EU Trade Commissioner Cecilia Malmström calls CETA “a milestone in European trade policy" and “the most ambitious trade agreement that the EU has ever concluded”.
“I now hope that the deal can be signed, provisionally applied and concluded quickly, to the benefit of consumers, workers and entrepreneurs," she says. "This is an agreement that Europe needs."
“Meanwhile, the open issue of competence for such trade agreements will be for the European Court of Justice to clarify in the near future. From a strict legal standpoint, the Commission considers this agreement to fall under exclusive EU competence. However, the political situation in the Council is clear, and we understand the need for proposing it as a ‘mixed’ agreement, in order to allow for a speedy signature.”
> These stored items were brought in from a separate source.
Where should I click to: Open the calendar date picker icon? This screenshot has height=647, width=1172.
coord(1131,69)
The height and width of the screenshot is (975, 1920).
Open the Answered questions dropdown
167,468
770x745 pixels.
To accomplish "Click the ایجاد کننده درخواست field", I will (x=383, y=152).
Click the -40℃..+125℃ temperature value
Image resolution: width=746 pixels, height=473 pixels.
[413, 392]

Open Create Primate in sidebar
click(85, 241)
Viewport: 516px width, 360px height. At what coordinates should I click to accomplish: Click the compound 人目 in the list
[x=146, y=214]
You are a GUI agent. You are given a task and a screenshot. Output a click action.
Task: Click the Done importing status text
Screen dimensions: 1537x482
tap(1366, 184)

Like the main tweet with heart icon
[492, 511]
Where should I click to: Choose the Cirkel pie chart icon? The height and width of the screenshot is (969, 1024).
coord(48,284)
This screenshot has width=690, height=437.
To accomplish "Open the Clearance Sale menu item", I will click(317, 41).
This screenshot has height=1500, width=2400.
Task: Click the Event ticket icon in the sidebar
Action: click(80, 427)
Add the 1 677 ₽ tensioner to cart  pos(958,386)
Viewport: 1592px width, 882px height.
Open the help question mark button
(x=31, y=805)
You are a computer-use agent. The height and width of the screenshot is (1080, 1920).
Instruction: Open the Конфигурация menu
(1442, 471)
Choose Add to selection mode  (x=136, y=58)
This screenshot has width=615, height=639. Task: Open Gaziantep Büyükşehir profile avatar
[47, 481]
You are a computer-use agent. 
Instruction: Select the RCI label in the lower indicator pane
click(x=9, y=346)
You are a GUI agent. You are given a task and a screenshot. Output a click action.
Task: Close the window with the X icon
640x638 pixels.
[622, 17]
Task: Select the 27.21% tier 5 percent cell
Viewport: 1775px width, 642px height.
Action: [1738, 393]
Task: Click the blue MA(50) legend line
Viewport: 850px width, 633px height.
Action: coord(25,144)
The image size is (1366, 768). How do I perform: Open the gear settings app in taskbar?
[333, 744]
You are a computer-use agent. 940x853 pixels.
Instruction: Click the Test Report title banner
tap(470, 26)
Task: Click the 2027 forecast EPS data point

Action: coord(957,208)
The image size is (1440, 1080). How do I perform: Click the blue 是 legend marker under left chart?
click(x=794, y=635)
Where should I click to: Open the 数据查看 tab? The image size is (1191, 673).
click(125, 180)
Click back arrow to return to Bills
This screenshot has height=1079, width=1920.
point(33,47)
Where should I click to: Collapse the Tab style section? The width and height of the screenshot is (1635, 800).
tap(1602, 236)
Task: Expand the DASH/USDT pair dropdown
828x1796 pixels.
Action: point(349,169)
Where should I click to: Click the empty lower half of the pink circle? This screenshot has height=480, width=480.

Negotiations for CETA began in 2009 and were concluded in August 2014. The latest text provides for disputes to be resolved by a permanent "investment court" of state appointees rather than through investor-state arbitration.
From day one of its provisional application, CETA will scrap 98 per cent of tariffs between Canada and the EU. It will also make it easier for service suppliers to travel to connect with their customers and allow EU companies to bid for Canadian public contracts at all levels of government.
The deal will further provide for mutual recognition of "conformity assessment certificates" for a wide range of products, from electrical goods to toys, meaning they won't need to be tested twice, once in their country of origin and again in the country to which they are imported.
It will also prevent food and drink from particular regions of Europe, such as Austrian beer Tiroler Speck and Gouda and Roquefort cheeses from the Netherlands and France, from having to compete with imitation products in Canada sold under the same names.